Task goal - Set down the records below in full, exactly as they read.

Supplied entries -

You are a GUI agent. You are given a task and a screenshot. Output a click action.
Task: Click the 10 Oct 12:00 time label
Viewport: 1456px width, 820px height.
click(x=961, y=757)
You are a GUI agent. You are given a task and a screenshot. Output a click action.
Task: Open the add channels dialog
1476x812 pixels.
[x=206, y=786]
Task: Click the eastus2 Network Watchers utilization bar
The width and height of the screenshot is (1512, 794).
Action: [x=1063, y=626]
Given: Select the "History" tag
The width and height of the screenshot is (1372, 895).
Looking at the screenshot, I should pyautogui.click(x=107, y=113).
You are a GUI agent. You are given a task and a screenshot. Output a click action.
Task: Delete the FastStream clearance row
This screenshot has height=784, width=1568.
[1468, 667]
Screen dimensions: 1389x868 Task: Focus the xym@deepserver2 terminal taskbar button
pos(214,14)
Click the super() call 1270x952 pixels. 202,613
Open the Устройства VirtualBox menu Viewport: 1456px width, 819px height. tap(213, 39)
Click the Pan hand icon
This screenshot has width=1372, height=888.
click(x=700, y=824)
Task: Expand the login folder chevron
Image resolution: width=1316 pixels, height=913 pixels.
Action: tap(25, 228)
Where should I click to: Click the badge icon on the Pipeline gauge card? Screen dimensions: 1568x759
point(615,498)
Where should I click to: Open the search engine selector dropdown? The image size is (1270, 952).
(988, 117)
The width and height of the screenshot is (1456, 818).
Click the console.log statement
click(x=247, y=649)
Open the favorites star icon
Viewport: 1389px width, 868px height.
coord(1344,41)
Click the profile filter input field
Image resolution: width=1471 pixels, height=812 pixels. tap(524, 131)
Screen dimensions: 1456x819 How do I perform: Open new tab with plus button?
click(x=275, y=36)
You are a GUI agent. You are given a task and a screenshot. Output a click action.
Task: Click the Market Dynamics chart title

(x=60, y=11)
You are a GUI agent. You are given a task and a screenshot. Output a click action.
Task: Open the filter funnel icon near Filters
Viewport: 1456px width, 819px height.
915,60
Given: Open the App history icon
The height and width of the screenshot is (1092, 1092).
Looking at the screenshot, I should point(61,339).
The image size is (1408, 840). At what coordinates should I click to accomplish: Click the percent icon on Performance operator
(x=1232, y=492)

Solution below -
You are a GUI agent. You are given a task and a screenshot. Output a click action.
Task: Click the 10 Oct 12:00 time label
Viewport: 1456px width, 820px height.
click(x=961, y=757)
You are a GUI agent. You are given a task and a screenshot. Output a click action.
Task: Open the add channels dialog
1476x812 pixels.
[x=206, y=786]
Task: Click the eastus2 Network Watchers utilization bar
The width and height of the screenshot is (1512, 794).
Action: [x=1063, y=626]
Given: Select the "History" tag
The width and height of the screenshot is (1372, 895).
Looking at the screenshot, I should pyautogui.click(x=107, y=113).
You are a GUI agent. You are given a task and a screenshot. Output a click action.
Task: Delete the FastStream clearance row
This screenshot has height=784, width=1568.
[1468, 667]
Screen dimensions: 1389x868 Task: Focus the xym@deepserver2 terminal taskbar button
pos(214,14)
Click the super() call 1270x952 pixels. 202,613
Open the Устройства VirtualBox menu Viewport: 1456px width, 819px height. tap(213, 39)
Click the Pan hand icon
This screenshot has width=1372, height=888.
click(x=700, y=824)
Task: Expand the login folder chevron
Image resolution: width=1316 pixels, height=913 pixels.
Action: tap(25, 228)
Where should I click to: Click the badge icon on the Pipeline gauge card? Screen dimensions: 1568x759
point(615,498)
Where should I click to: Open the search engine selector dropdown? The image size is (1270, 952).
(988, 117)
The width and height of the screenshot is (1456, 818).
Click the console.log statement
click(x=247, y=649)
Open the favorites star icon
Viewport: 1389px width, 868px height.
coord(1344,41)
Click the profile filter input field
Image resolution: width=1471 pixels, height=812 pixels. tap(524, 131)
Screen dimensions: 1456x819 How do I perform: Open new tab with plus button?
click(x=275, y=36)
You are a GUI agent. You are given a task and a screenshot. Output a click action.
Task: Click the Market Dynamics chart title

(x=60, y=11)
You are a GUI agent. You are given a task and a screenshot. Output a click action.
Task: Open the filter funnel icon near Filters
Viewport: 1456px width, 819px height.
915,60
Given: Open the App history icon
The height and width of the screenshot is (1092, 1092).
Looking at the screenshot, I should point(61,339).
The image size is (1408, 840). At what coordinates should I click to accomplish: Click the percent icon on Performance operator
(x=1232, y=492)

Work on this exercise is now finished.